Her last words to me were "I just feel like killing myself. Like just really ending it this time. It's just pointless and worthless. I don't get it. I don't want to live or wait even more for things to get better. I already fucked up everything by telling the truth and it wasn't my fault. He wouldn't be suicidal now if she wouldn't have told him about that. They started everything but I'm still the one to blame. I'm done. I just can't anymore. I'm sorry."

And then she got offline, and she hasn't been on since. I'm really worried about her, and there's almost no way I can find out about it, considering she lives on the other side of the planet.

I'm just so worried about her, it's killing me, and I feel like this time she might really be gone. And she was one of the friends that I was going to try to keep myself alive for. I still have a few of those, but I really, really wish she would just be okay.
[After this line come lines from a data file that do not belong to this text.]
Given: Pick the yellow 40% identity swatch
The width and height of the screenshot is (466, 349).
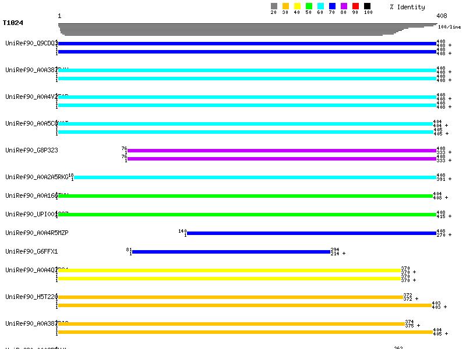Looking at the screenshot, I should 297,6.
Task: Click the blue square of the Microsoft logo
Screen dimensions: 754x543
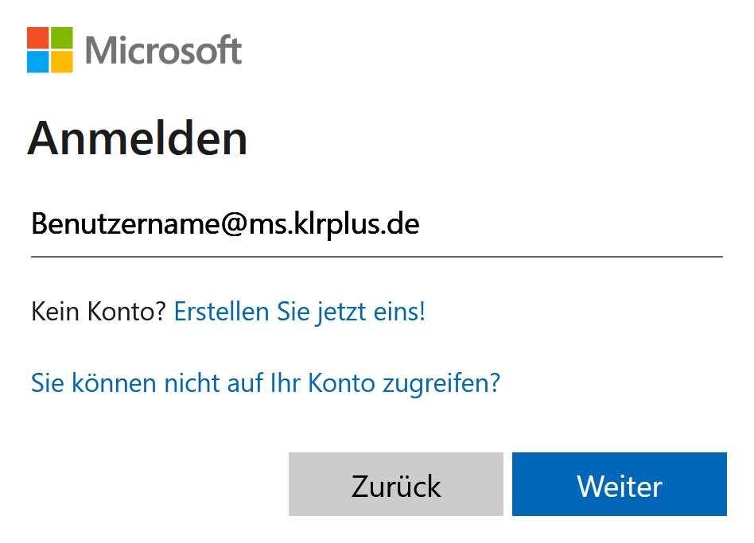Action: 37,62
I'd appreciate it if someone would talk to me…please.

1 Comment
  1. RZA324 11 years ago

    YOu have to do this for yourself.  You are worth it, you need to realize that unfortunately people come and people leave our lives.  Sometimes forever and sometimes for a short time but its a fact of life.  I don't know if you see a therapist but I think you really should and also depending on your diagnosis some medication. The medication will just help with the chemical imbalance but the therapy, if you find the right person, will be so helpful.  Just give it some time to move forward.  A therapist is going to give you the tools that you need to help you be able to cope with daily life stressor.  Again don't know if you already have one or not but if not try it.  Its the one place you can go and be yourself and not feel judged.  Again, need the right therapist, it can be difficult to find but its well worth the search.  Good Luck and try to get help if your not doing that already.  And if you are tell  your therapist how your feeling, remember saying your feeling suicidal doesn't mean that they will section you.  You need to have a plan, but if you do it might really help to go inpatient for a bit in order to get emotionally stron.  Again wish you well.